■ **Exercise description**
From the entries below, please output exactly the lines starting at the one containing "Task: Add VPB to favorites with heart icon" and ending at the one containing "Select the M", both included.

■ **Data for review**
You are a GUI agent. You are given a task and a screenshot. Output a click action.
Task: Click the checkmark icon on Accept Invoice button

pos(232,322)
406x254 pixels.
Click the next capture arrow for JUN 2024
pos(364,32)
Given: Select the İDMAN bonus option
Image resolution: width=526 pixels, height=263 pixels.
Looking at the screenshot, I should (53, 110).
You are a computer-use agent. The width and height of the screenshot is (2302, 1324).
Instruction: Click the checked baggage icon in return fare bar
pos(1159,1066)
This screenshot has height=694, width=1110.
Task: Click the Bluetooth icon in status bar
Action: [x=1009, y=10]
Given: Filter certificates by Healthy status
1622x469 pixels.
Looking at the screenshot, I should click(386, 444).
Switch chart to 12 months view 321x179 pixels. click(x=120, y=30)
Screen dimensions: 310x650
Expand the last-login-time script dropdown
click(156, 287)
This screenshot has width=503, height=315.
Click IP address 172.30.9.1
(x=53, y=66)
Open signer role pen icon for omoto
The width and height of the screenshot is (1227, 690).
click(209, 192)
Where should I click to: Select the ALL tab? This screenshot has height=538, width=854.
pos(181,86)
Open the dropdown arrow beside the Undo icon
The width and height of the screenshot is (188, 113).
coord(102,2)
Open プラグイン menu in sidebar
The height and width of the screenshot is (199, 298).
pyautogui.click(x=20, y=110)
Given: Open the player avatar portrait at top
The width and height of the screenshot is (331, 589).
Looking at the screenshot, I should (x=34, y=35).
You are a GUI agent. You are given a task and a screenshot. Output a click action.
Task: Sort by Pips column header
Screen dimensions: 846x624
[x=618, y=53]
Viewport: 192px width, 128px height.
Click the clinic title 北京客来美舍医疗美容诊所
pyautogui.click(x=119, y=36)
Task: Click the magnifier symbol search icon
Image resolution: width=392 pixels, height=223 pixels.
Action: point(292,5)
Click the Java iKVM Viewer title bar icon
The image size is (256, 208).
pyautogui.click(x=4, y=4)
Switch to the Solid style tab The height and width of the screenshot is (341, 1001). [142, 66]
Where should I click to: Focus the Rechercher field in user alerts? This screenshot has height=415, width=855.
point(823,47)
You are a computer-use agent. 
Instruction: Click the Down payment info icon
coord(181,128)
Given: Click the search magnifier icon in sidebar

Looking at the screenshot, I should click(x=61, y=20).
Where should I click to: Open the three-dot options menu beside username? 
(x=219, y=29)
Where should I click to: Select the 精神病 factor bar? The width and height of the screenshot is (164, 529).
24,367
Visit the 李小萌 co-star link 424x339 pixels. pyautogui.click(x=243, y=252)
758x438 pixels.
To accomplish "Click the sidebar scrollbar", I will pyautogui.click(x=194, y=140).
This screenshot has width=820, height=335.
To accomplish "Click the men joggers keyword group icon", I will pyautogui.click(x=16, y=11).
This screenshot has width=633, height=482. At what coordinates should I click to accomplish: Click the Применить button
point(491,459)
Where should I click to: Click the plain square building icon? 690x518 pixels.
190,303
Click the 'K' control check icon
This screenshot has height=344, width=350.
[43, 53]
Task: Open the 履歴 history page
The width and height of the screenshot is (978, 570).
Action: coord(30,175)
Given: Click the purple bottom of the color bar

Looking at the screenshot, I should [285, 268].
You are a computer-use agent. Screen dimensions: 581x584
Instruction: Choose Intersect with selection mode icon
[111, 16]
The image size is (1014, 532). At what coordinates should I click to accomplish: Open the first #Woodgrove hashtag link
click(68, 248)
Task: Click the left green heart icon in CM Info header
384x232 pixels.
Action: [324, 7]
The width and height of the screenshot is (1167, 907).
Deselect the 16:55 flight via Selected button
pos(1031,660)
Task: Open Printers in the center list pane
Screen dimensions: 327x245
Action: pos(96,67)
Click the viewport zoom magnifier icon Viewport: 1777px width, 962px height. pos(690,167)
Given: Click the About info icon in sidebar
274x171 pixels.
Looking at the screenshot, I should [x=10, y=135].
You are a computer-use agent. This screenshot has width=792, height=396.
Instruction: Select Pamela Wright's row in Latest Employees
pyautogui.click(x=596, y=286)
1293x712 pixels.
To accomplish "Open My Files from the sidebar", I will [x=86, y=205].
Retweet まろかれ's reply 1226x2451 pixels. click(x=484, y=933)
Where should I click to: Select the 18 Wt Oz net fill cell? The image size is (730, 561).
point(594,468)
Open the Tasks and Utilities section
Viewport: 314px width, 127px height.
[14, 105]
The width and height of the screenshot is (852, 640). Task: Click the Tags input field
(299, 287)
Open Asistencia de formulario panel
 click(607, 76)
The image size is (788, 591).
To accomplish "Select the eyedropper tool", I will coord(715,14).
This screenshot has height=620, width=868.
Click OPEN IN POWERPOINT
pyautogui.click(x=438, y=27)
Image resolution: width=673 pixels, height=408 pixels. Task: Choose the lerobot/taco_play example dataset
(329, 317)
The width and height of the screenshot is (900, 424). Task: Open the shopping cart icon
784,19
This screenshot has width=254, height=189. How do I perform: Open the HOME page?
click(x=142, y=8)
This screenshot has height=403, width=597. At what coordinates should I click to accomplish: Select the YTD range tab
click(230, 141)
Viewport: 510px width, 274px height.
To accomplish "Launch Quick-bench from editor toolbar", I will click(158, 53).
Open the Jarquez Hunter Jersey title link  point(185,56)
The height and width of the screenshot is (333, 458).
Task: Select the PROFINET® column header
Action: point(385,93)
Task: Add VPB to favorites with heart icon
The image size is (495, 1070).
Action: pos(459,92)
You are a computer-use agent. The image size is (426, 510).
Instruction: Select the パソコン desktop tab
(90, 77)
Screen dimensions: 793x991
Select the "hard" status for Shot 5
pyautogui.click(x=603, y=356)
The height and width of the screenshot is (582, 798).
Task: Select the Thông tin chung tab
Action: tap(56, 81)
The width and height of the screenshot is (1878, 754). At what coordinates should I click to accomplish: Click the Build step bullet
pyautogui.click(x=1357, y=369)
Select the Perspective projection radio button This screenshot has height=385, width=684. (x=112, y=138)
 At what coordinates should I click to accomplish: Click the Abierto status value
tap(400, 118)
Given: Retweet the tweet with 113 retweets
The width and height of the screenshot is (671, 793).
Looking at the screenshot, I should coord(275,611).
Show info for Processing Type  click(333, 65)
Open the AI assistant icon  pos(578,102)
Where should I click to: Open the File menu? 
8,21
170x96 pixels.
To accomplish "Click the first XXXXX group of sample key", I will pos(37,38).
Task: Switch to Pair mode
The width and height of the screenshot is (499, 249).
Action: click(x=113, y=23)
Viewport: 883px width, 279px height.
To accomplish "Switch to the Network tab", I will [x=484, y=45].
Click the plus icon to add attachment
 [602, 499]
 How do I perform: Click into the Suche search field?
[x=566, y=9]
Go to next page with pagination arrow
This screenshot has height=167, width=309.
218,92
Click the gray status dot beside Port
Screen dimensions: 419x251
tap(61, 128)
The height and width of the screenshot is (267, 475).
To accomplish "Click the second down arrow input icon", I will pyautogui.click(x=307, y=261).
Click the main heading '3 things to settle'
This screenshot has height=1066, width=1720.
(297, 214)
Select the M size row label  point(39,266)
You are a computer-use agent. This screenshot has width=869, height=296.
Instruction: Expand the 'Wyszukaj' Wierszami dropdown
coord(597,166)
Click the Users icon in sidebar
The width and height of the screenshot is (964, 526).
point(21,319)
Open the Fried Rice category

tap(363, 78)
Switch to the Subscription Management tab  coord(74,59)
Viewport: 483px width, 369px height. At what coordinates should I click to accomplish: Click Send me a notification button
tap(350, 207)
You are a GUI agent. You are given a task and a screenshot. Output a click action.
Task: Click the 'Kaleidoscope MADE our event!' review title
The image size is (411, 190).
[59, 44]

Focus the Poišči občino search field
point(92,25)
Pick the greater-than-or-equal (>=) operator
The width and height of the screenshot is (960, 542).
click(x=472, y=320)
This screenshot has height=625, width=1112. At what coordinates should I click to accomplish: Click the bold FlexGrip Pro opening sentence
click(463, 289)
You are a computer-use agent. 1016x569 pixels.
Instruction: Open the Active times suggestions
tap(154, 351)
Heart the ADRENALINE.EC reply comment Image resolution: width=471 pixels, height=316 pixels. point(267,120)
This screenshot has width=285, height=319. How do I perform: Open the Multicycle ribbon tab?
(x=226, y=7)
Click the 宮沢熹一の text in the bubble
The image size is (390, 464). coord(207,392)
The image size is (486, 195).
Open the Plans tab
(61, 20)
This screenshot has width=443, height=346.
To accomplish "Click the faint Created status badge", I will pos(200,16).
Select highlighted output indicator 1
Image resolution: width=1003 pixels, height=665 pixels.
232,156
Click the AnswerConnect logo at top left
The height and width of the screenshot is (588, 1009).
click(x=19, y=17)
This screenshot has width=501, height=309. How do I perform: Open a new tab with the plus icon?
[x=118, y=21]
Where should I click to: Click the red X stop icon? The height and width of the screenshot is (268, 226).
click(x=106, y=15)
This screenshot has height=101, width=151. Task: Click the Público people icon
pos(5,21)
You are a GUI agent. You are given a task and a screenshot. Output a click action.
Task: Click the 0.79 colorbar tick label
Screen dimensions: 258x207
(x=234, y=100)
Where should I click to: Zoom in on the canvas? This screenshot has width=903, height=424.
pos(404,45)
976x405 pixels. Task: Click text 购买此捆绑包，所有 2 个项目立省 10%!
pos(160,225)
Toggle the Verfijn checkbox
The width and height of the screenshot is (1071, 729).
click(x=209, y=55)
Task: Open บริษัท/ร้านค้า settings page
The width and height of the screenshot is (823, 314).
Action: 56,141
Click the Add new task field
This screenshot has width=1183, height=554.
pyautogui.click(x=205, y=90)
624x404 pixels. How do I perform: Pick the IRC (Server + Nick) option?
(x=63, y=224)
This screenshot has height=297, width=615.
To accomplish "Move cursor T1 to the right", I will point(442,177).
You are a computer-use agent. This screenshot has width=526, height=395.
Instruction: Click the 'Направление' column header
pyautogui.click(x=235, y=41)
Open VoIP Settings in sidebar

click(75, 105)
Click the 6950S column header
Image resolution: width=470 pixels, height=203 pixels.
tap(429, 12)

■ **Response area**
Task: Add VPB to favorites with heart icon
The image size is (495, 1070).
Action: pos(459,92)
You are a computer-use agent. The image size is (426, 510).
Instruction: Select the パソコン desktop tab
(90, 77)
Screen dimensions: 793x991
Select the "hard" status for Shot 5
pyautogui.click(x=603, y=356)
The height and width of the screenshot is (582, 798).
Task: Select the Thông tin chung tab
Action: tap(56, 81)
The width and height of the screenshot is (1878, 754). At what coordinates should I click to accomplish: Click the Build step bullet
pyautogui.click(x=1357, y=369)
Select the Perspective projection radio button This screenshot has height=385, width=684. (x=112, y=138)
 At what coordinates should I click to accomplish: Click the Abierto status value
tap(400, 118)
Given: Retweet the tweet with 113 retweets
The width and height of the screenshot is (671, 793).
Looking at the screenshot, I should coord(275,611).
Show info for Processing Type  click(333, 65)
Open the AI assistant icon  pos(578,102)
Where should I click to: Open the File menu? 
8,21
170x96 pixels.
To accomplish "Click the first XXXXX group of sample key", I will pos(37,38).
Task: Switch to Pair mode
The width and height of the screenshot is (499, 249).
Action: click(x=113, y=23)
Viewport: 883px width, 279px height.
To accomplish "Switch to the Network tab", I will [x=484, y=45].
Click the plus icon to add attachment
 [602, 499]
 How do I perform: Click into the Suche search field?
[x=566, y=9]
Go to next page with pagination arrow
This screenshot has height=167, width=309.
218,92
Click the gray status dot beside Port
Screen dimensions: 419x251
tap(61, 128)
The height and width of the screenshot is (267, 475).
To accomplish "Click the second down arrow input icon", I will pyautogui.click(x=307, y=261).
Click the main heading '3 things to settle'
This screenshot has height=1066, width=1720.
(297, 214)
Select the M size row label  point(39,266)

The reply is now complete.